Heaton and his team at i3 believe effective governance aligns economics and control in a way that frees families from the strain of improvising under pressure. At its core, this approach treats the three “i’s” — information, infrastructure and investment — as interdependent, symbiotic units, rather than separate, independent pillars.
The free flow of information, frequency and repetition make this alignment effective. A monthly cadence where economics and controls are reviewed together allows families to surface frictions early, before fractures surface. Questions about distributions, asset performance or operational pain points are addressed within a defined framework rather than through informal negotiation.
Decision-making, which often manifests disagreements and discord, is less likely to do so when families rely on clear definitions of who has authority and what decisions belong where. Because family enterprises often have complex ownership structures, it’s common for i3 to work with families to define how leadership roles vary and change as they cascade across trusts, entities and other operating companies and partnerships.
Governance should work like an ecosystem, but used like a playbook.

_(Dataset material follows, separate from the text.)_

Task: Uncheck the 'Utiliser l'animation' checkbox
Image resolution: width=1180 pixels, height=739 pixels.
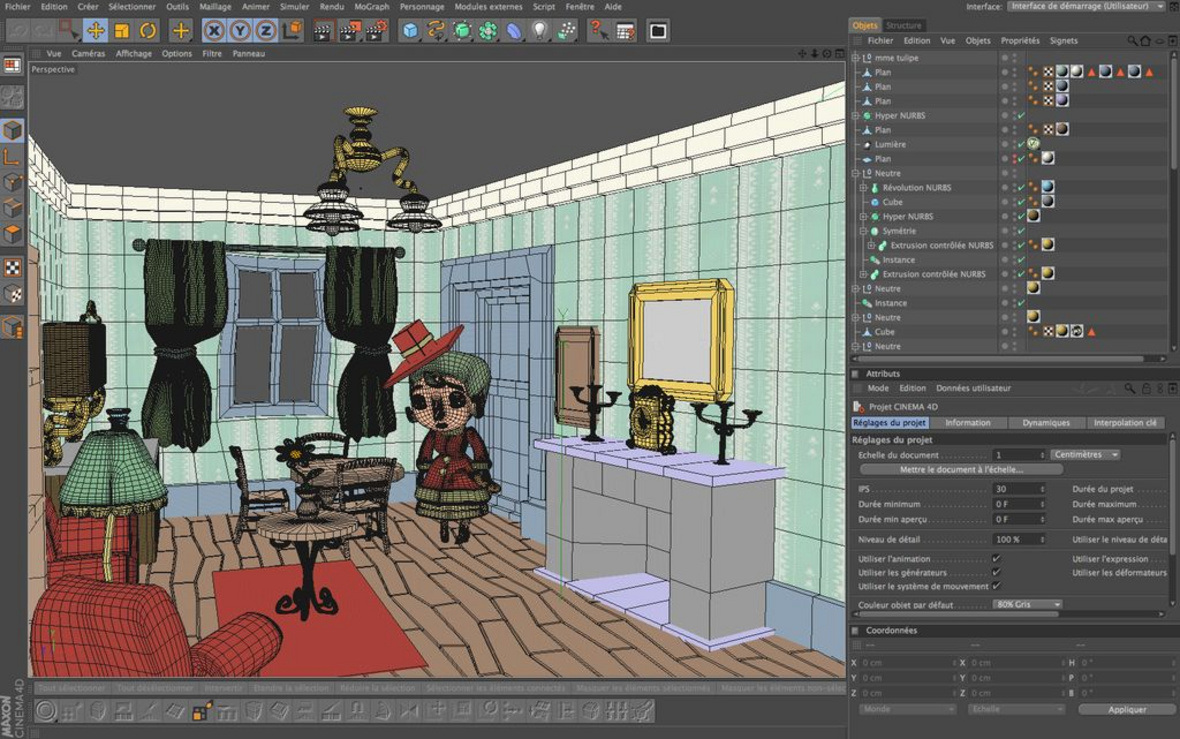Action: [x=996, y=559]
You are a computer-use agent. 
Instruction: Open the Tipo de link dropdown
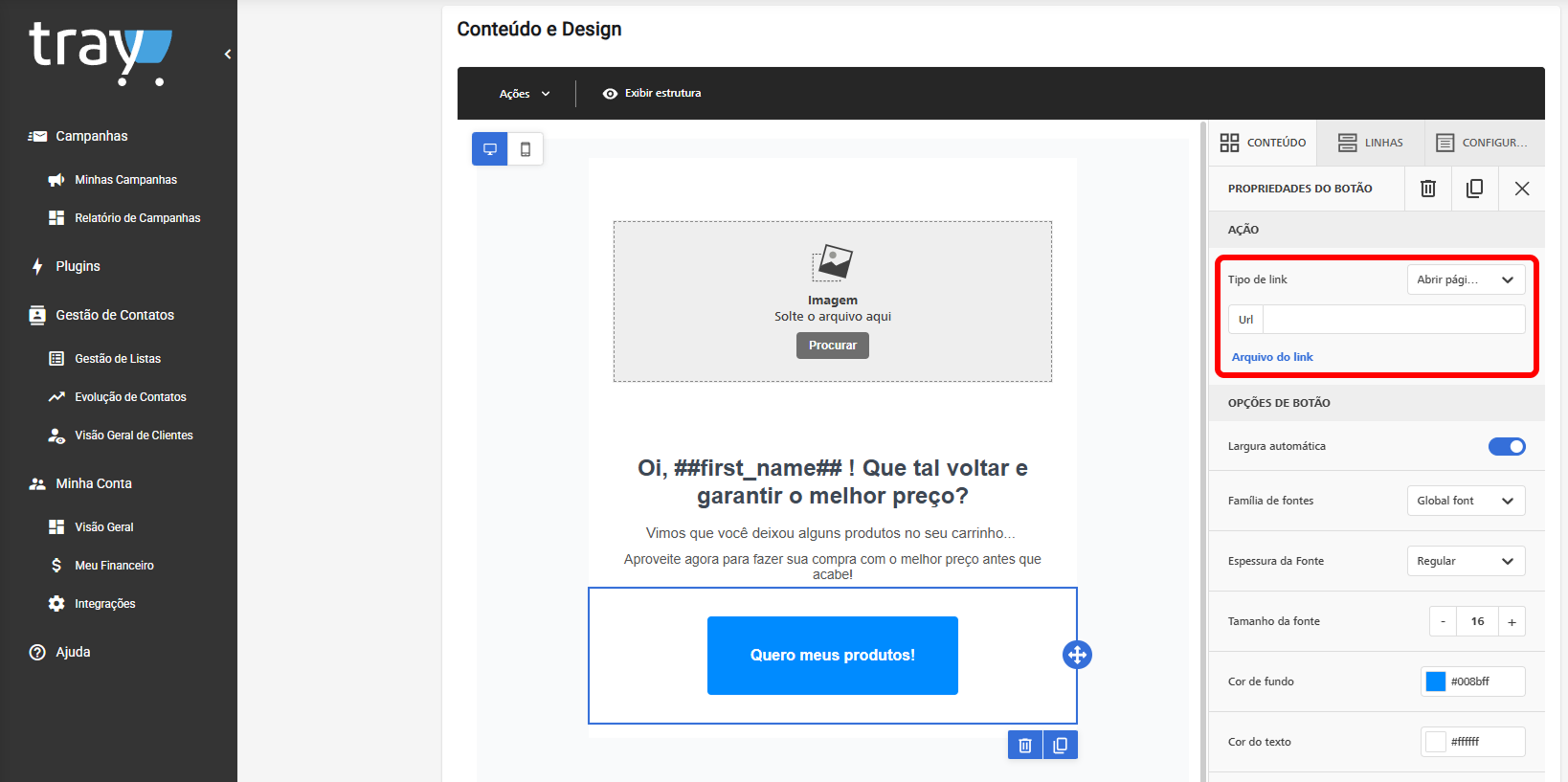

And the more plays you have in the book, the more situations you’ll have a response for when things are moving quickly and pressures are peaking. Clear decision rights and accountability reduces confusion, prevent misalignment and create a durable operating rhythm.
And while this kind of preparation does not prevent fracture points, it changes their trajectory. It limits how much damage they can do, and most importantly, keeps fractures at the office where they belong. The alternative happens when fractures are neglected, and tensions escalate into a full break. It’s then that disorder creeps beyond the office and into the home, robbing family members of their homeplace and a mother of her family.